A House committee voted Wednesday to give the government the right to dismantle financial firms that are so big, interconnected and leveraged that they could harm the economy, even if they are healthy.
Voting along party lines, the House Financial Services Committee modified a sweeping financial regulation bill to give broad new power to a proposed Financial Services Oversight Council that would monitor risk across the financial system.
The provision, proposed by Rep. Paul Kanjorski, D-Pa., was staunchly opposed by Wall Street because it would let the government break apart firms even if they were sound and well-capitalized.
"No firm should be considered to be too big to fail,'" Kanjorski said in a statement. "Financial firms that want to play in a casino need to have their own resources to cover their bets and not assume that tax dollars are available in reserve if their bets fail."
The amendment approved Wednesday says the government could intervene when a firm presents a "grave threat" to the financial system _ a higher bar than what many large financial institutions thought Kanjorski would set.
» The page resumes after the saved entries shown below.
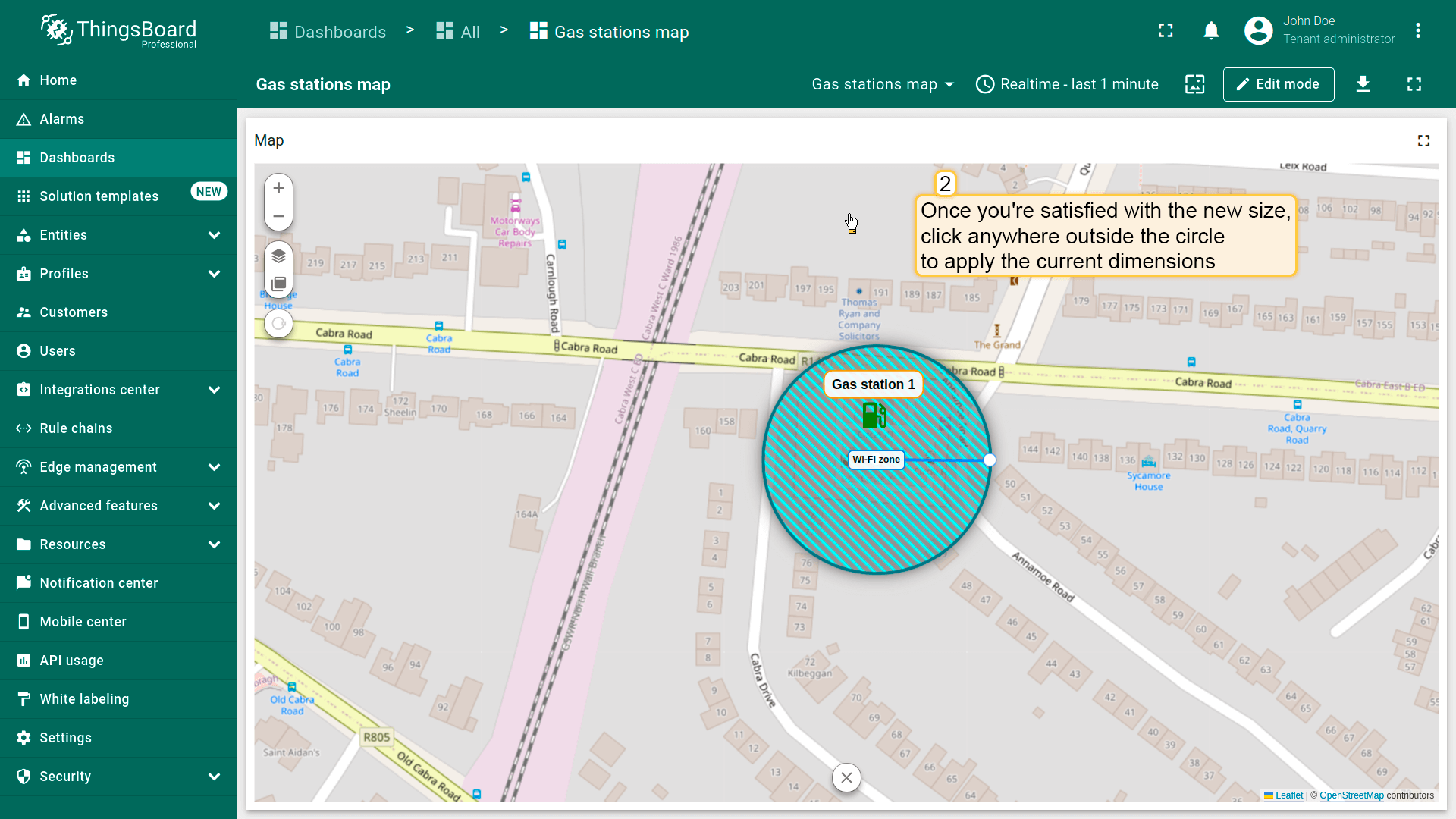
Task: Open the notifications bell
Action: [1211, 31]
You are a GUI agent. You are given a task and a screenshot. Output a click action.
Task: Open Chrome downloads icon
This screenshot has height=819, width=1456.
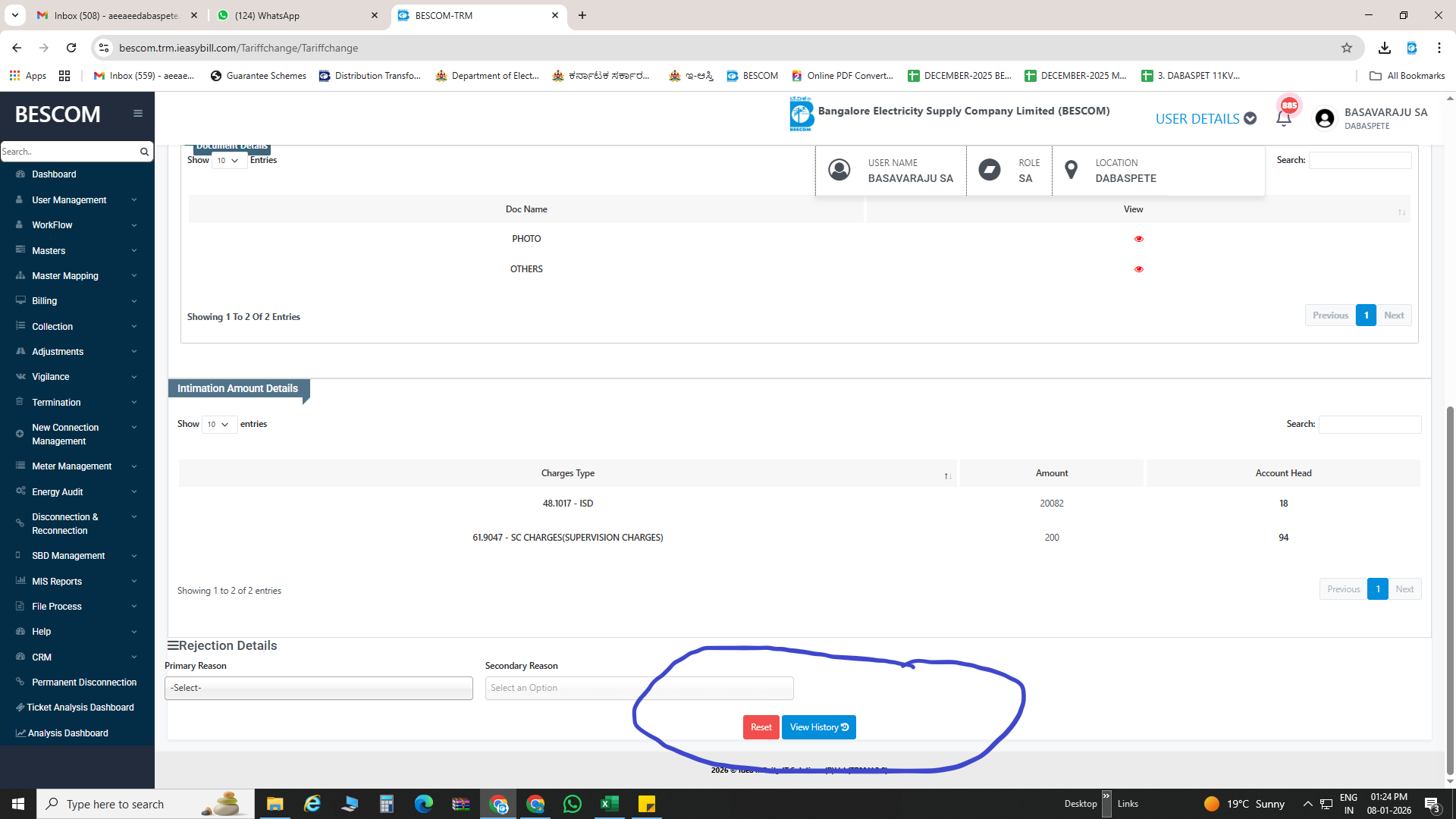pos(1384,48)
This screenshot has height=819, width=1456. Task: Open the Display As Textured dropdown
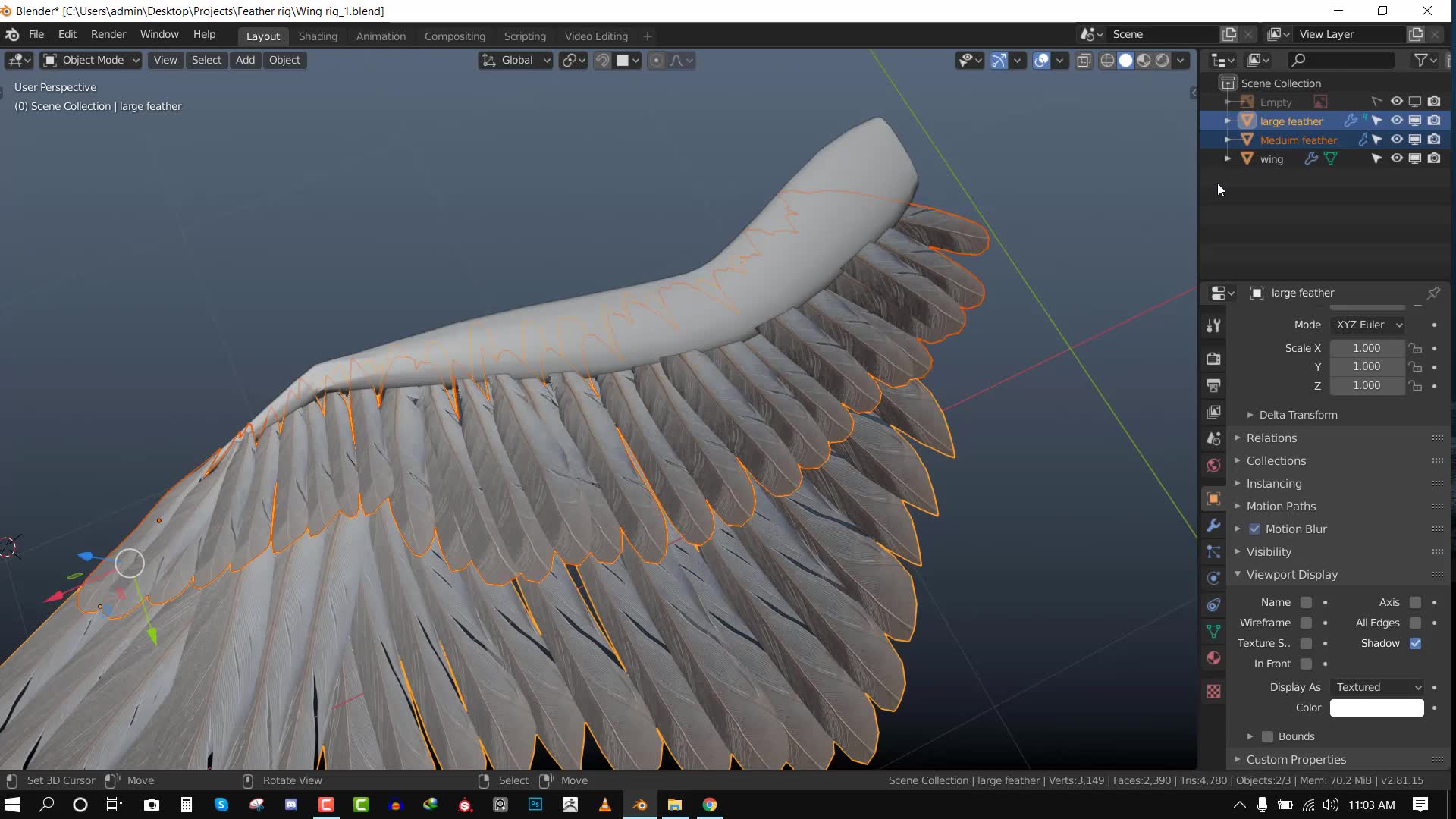[1376, 687]
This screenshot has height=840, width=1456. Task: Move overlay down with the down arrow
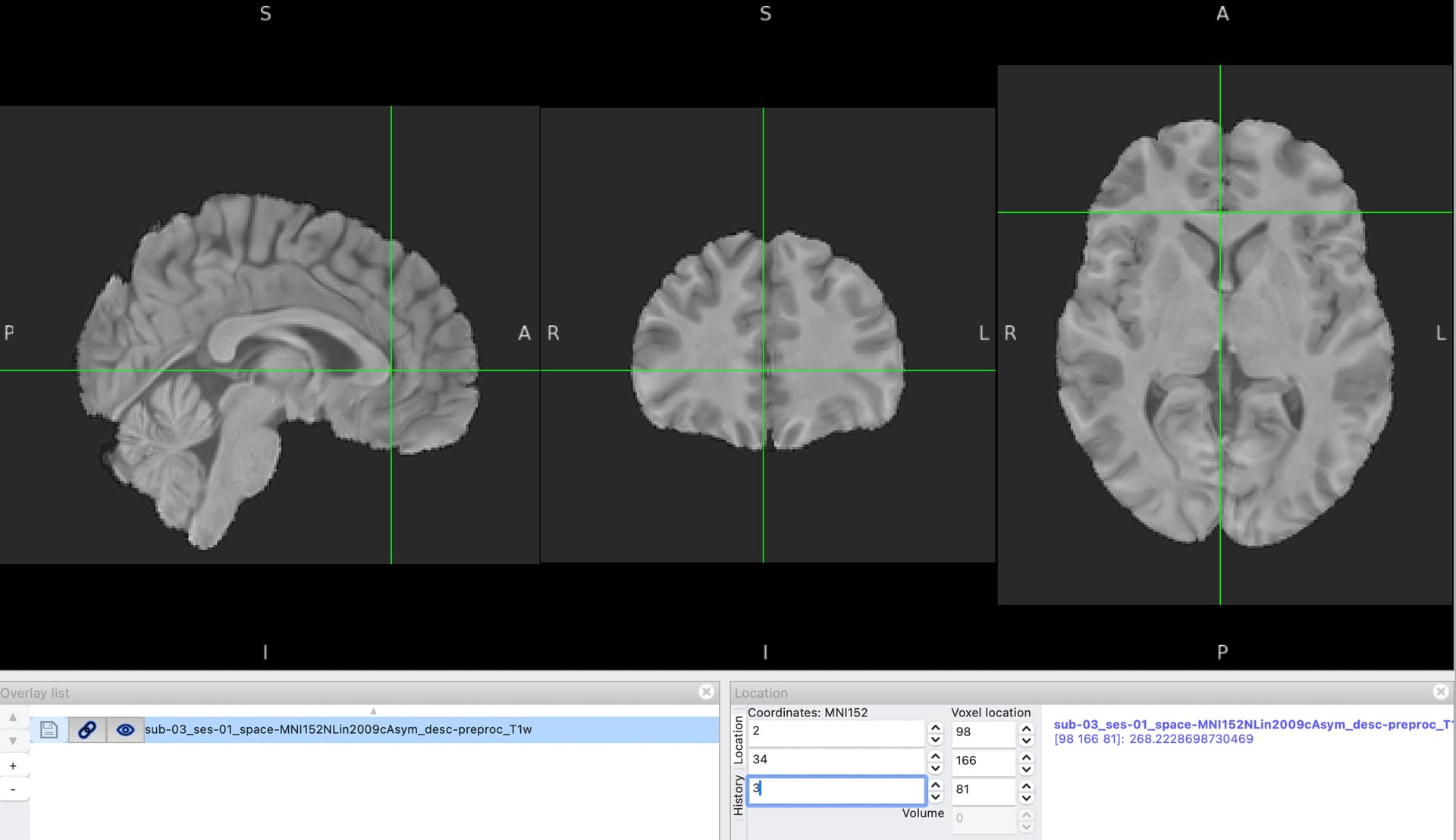pyautogui.click(x=13, y=741)
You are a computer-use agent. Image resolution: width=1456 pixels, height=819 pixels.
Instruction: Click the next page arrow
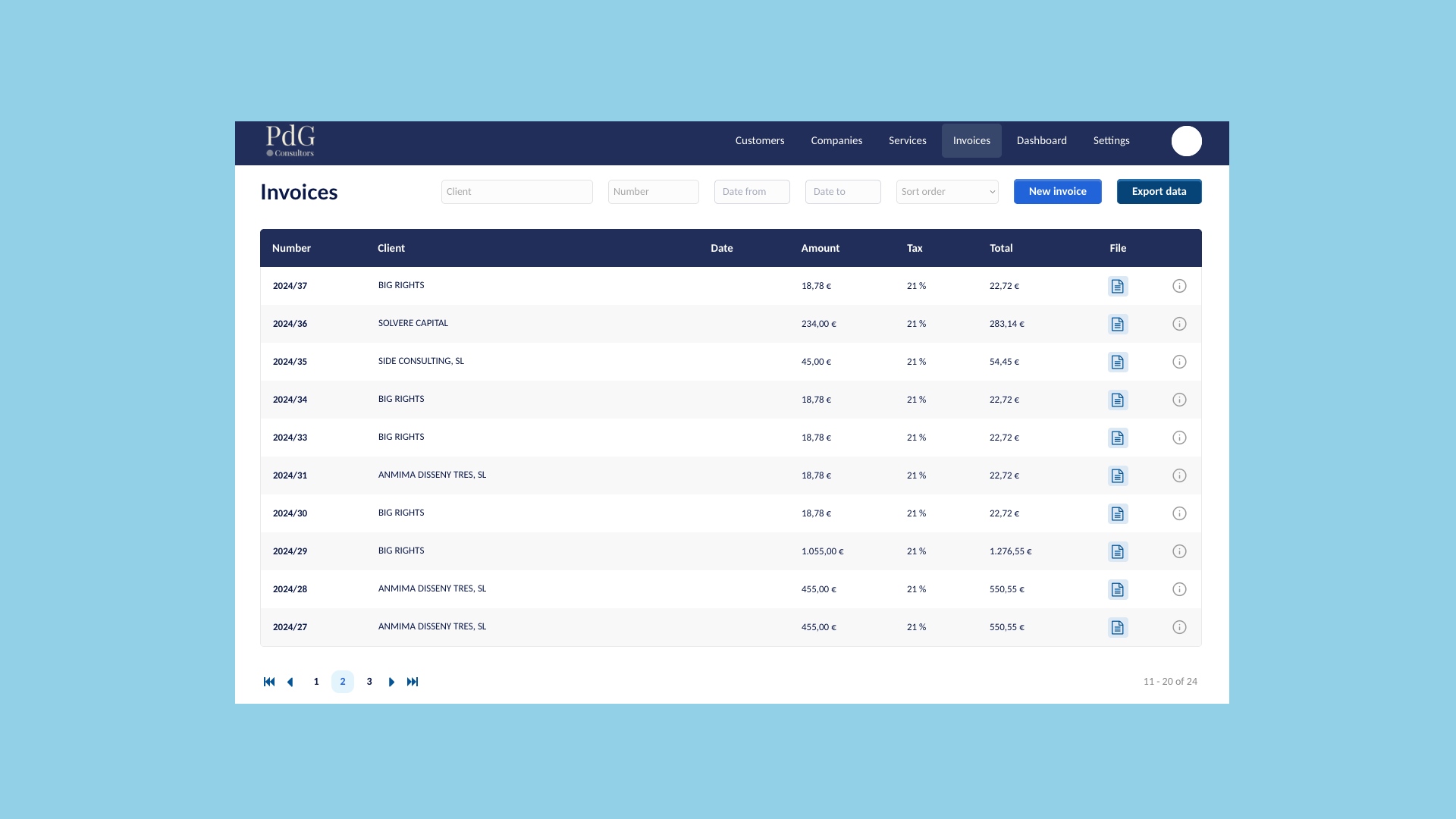coord(391,682)
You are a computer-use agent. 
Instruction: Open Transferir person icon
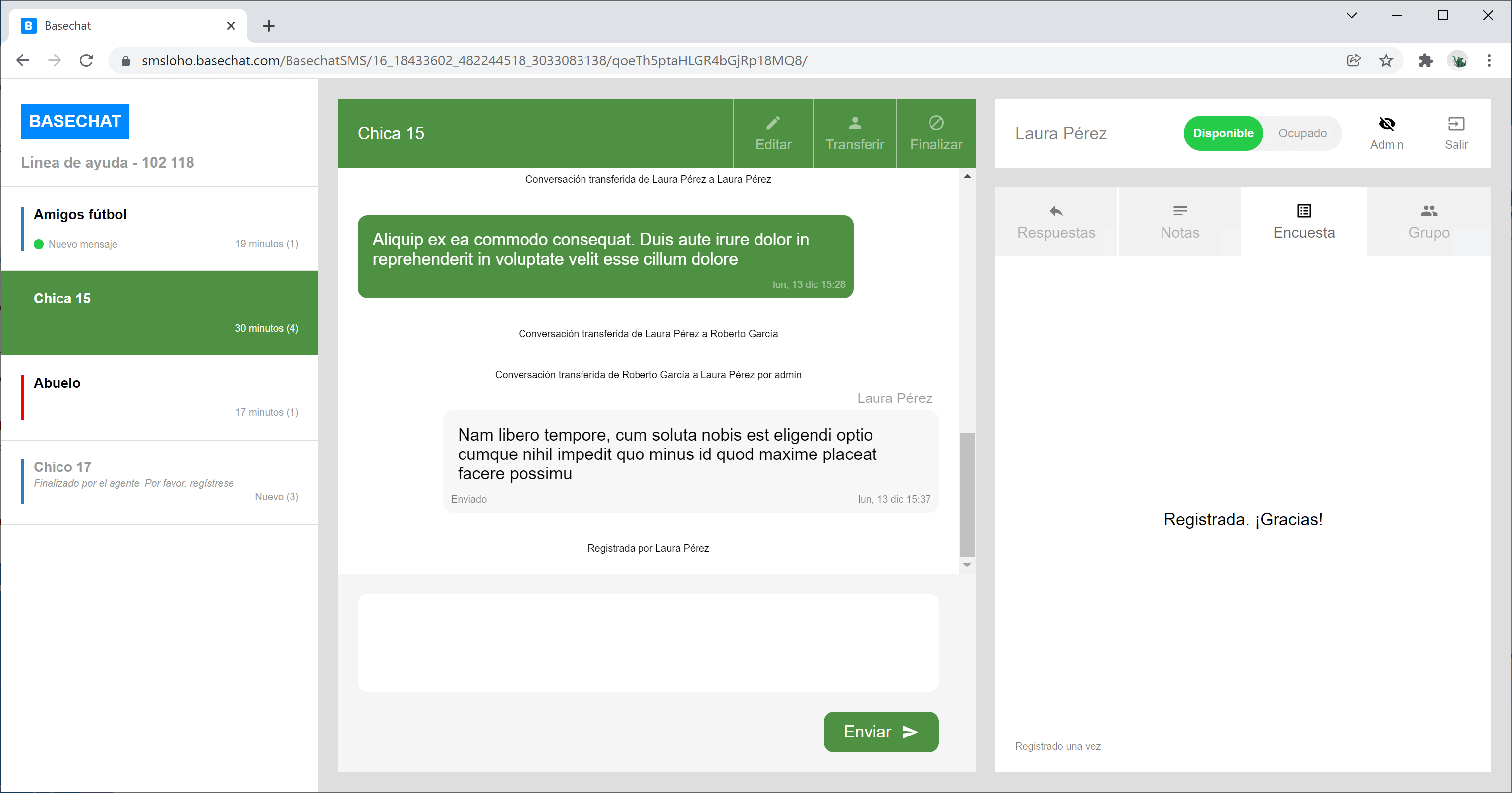click(855, 123)
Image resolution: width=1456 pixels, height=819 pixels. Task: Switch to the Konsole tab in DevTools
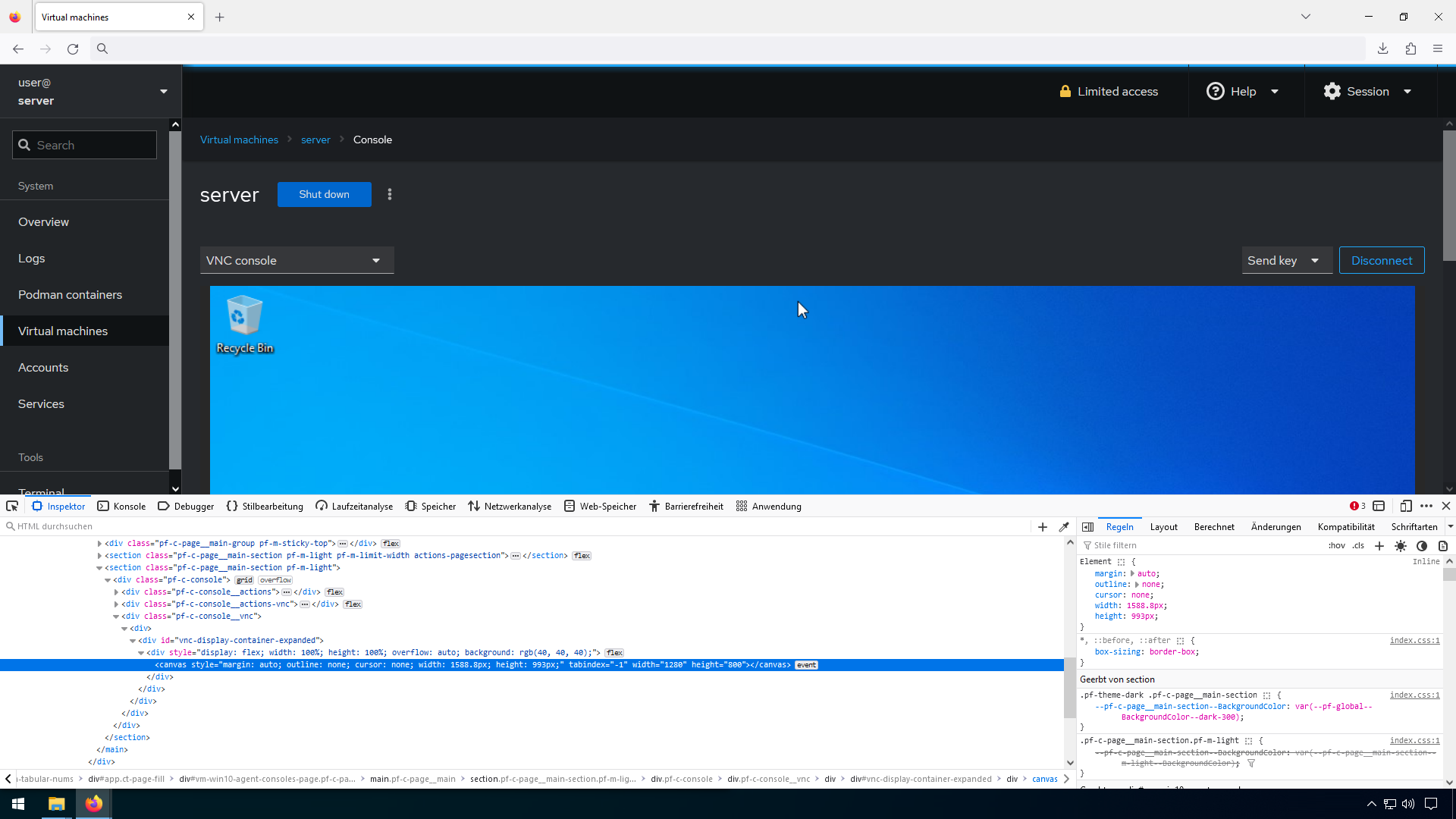121,506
The legislation also would take into account a number of factors for breaking up a firm. In addition to size, the council would also have to consider the "scope, scale, exposure, leverage, interconnectedness of financial activities."
"This is more moderate than other approaches out there, but we still oppose it," said Scott Talbott, a senior lobbyist for the Financial Services Roundtable, which represents institutions that could be affected by the legislation.
Critics have argued that the legislation would effectively force financial institutions to scale back their size and place them at an international disadvantage.
Kanjorski said he would coordinate with the European Union to ensure that doesn't happen.